Aus­ge­hend von die­sen Rechts­grundsätzen hat das FG zu­tref­fend ent­schie­den, dass die frag­li­che Woh­nung der Kläge­rin in B eine Woh­nung am Be­schäfti­gungs­ort i.S.d. dop­pel­ten Haus­haltsführung dar­stellt.

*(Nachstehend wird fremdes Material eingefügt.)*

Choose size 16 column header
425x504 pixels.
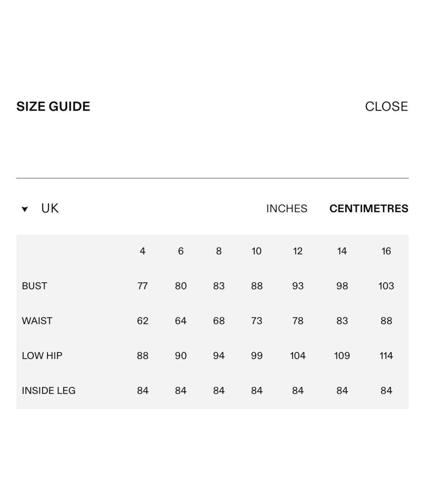tap(386, 251)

Das FG ge­langte auf Grund­lage der Fest­stel­lung, dass die Kläge­rin für die Zug­fahrt von B nach A mit dem ICE eine Stunde benötigt, zu der re­vi­si­ons­recht­lich nicht zu be­an­stan­den­den Würdi­gung, dass der Kläge­rin ein tägli­ches Auf­su­chen ih­rer Ar­beitsstätte möglich sei, ein sol­cher Zeit­auf­wand für Fahr­ten zwi­schen Woh­nung und Ar­beitsstätte nicht unüblich sei und die Woh­nung in B mit­hin noch im Ein­zugs­be­reich der Ar­beitsstätte der Kläge­rin liege.